From: YoungJun Park <youngjun.park@lge.com>
To: lsf-pc@lists.linux-foundation.org
Cc: linux-mm@kvack.org, youngjun.park@lge.com, chrisl@kernel.org
Subject: [LSF/MM/BPF TOPIC] Flash Friendly Swap
Date: Wed, 18 Feb 2026 21:46:54 +0900 [thread overview]
Message-ID: <aZW0voL4MmnMQlaR@yjaykim-PowerEdge-T330> (raw)
Hello,
I would like to propose a session on NAND flash friendly swap layout.
Similar to how F2FS is designed as a flash friendly file system, the
goal is to make the swap subsystem write data to NAND flash devices
in a way that causes less wear.
We have been working on this problem in production embedded systems
and have built an out-of-tree solution with RAM buffering, sequential
writeback, and deduplication. I would like to discuss the upstream
path for these capabilities.
Background & Motivation:
We ship embedded products built on eMMC-based NAND flash and have been
dealing with memory pressure that demands aggressive swapping for years.
The limited P/E cycle endurance of NAND flash makes naive swap usage a
reliability risk -- swap I/O is random, small, and frequent, which is
the worst-case pattern for write amplification. Even with an FTL in the
eMMC controller, random writes from the swap layer still cause
additional WAF through internal garbage collection. Buffering and
reordering writes into sequential streams can complement the FTL and
reduce WAF.
Our team has published prior work on this problem[1], covering
techniques such as compression, RAM buffering with sequential writeback,
and flash-aware block management. Based on that work, we built an
internal solution and are now looking at how to bring these capabilities
upstream.
Current Implementation:
The current implementation is a standalone block device driver between
the swap layer and flash storage:
1. RAM swap buffer: A kernel thread accumulates swap-out pages and
flushes them to flash as sequential I/O at controlled intervals.
2. Management layer: Mapping between swap slots and physical flash
locations, with wear-aware allocation and writeback scheduling.
3. Deduplication: Content-hash-based dedup before writing to flash --
swap workloads often contain many zero-filled or duplicate pages.
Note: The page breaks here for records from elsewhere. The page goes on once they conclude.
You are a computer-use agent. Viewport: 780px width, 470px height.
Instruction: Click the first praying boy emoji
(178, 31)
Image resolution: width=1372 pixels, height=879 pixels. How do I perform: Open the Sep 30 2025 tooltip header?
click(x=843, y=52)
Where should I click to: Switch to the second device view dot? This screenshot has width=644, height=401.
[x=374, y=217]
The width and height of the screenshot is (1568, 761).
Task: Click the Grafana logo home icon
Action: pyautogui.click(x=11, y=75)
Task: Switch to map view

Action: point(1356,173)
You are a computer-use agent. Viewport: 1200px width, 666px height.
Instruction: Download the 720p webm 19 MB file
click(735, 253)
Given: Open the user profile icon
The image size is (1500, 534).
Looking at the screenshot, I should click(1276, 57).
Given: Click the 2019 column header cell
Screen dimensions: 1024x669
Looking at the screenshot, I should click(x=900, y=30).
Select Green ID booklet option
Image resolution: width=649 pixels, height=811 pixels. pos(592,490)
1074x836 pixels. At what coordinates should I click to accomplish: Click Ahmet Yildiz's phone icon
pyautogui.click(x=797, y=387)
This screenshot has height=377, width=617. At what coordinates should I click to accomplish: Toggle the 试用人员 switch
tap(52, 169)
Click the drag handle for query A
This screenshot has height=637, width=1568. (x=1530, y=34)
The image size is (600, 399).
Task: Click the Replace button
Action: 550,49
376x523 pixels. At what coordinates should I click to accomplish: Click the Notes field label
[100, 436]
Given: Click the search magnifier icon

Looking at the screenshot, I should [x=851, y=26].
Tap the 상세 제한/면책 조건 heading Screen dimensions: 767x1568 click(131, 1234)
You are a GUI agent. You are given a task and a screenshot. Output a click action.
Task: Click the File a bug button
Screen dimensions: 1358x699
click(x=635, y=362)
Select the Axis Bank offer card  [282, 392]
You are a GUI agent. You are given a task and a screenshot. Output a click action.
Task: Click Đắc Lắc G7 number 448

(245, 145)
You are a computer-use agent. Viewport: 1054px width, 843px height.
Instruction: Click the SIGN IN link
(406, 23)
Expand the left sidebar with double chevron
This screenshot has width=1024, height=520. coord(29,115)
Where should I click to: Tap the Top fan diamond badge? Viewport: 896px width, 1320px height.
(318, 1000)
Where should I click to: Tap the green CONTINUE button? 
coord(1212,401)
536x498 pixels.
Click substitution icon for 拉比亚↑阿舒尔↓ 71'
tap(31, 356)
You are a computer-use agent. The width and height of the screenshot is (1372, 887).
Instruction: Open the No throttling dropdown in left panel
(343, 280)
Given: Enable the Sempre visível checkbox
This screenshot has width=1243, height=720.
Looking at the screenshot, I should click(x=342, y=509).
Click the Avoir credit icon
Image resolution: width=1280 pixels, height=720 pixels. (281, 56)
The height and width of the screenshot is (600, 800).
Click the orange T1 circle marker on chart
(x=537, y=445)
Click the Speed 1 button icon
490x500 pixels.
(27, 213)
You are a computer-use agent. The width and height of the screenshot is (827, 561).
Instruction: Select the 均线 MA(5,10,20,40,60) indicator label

This works, but as a standalone block device it sits outside mainline
infrastructure. I am seeking feedback on how to upstream this.
Discussion:
I would like to discuss the following topics:
- Flash friendly swap I/O:
For flash-backed swap, writing sequentially and respecting erase
block boundaries can reduce WAF. What could the swap subsystem do
to better support flash devices?
- Deduplication in the swap layer:
Swap workloads often contain many zero-filled or duplicate pages.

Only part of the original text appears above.